--- Records for the exercise Enclosed Below ---

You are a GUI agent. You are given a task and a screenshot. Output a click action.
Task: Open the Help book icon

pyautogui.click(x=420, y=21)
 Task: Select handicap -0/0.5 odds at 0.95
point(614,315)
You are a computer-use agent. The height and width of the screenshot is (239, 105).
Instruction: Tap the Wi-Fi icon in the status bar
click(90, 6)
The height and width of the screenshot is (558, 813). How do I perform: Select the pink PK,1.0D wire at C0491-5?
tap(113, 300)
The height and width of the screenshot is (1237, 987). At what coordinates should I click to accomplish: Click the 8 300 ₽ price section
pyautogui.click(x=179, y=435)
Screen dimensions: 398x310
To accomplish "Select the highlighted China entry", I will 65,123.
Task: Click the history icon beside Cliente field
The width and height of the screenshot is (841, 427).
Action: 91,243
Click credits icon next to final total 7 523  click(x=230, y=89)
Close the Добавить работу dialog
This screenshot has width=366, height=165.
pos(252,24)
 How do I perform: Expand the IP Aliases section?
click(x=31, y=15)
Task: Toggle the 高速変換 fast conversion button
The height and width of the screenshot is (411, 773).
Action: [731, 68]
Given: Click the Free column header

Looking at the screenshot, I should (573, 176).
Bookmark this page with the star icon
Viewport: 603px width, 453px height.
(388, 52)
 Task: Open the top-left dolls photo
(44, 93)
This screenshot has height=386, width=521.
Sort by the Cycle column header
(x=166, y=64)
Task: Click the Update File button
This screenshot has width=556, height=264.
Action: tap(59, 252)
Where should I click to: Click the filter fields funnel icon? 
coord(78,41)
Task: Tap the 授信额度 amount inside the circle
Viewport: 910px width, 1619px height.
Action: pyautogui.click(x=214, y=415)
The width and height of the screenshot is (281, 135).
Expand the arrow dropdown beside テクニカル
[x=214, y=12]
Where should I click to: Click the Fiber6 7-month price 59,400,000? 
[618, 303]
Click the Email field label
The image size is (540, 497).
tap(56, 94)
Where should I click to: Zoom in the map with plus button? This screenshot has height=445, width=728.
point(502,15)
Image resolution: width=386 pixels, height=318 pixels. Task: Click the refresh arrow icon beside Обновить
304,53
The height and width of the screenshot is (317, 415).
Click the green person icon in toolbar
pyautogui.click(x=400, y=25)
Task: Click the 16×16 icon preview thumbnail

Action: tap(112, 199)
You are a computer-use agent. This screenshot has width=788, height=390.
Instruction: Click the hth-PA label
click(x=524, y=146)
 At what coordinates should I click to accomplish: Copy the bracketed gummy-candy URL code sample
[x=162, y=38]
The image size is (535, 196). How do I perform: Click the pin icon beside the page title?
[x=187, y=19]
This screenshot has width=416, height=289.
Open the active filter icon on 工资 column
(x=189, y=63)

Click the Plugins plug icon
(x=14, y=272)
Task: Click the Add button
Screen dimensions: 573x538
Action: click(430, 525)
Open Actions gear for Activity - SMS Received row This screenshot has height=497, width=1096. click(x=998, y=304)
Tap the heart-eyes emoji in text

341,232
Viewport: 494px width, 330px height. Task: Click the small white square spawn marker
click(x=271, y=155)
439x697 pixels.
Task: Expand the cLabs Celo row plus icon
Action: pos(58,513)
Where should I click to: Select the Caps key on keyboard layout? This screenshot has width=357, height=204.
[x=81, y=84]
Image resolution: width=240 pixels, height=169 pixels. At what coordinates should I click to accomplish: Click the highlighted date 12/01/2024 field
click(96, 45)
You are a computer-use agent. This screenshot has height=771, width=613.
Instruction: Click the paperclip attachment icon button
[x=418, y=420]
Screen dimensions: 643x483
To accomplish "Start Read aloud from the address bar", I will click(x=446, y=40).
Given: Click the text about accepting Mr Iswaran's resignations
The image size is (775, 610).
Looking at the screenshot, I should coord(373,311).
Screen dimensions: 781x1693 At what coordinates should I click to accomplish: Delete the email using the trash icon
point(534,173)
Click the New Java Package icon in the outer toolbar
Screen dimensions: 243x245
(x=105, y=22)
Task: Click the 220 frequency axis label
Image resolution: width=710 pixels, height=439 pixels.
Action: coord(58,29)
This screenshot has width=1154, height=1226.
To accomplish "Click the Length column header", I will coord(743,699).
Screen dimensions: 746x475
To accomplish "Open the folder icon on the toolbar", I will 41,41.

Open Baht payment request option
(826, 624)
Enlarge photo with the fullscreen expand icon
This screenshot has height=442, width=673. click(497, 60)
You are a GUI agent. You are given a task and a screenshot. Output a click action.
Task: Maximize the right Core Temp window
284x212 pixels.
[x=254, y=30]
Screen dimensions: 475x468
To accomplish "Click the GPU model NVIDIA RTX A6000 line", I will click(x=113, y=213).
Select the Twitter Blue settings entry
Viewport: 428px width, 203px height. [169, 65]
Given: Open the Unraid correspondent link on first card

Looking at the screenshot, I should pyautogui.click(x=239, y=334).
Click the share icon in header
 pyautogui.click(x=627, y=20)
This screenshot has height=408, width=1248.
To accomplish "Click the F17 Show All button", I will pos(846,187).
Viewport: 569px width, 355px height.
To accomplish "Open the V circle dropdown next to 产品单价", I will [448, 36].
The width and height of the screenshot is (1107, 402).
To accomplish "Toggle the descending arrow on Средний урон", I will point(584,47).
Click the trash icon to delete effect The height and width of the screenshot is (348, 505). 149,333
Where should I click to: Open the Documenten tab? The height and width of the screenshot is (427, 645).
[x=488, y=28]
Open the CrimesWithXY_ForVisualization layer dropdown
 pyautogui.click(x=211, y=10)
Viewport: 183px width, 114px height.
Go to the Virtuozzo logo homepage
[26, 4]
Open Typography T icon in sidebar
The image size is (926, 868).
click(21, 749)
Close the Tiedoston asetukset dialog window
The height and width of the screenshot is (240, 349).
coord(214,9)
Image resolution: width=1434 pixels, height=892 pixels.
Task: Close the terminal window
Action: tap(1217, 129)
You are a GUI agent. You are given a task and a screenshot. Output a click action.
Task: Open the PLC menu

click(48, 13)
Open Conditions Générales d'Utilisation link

--- End of Enclosed Records for the exercise ---

Instructions to follow -> Within the data above, find the lines that contain the word "Toggle" and copy each of them.

Task response ->
Task: Toggle the 高速変換 fast conversion button
To accomplish "Toggle the descending arrow on Средний урон", I will point(584,47).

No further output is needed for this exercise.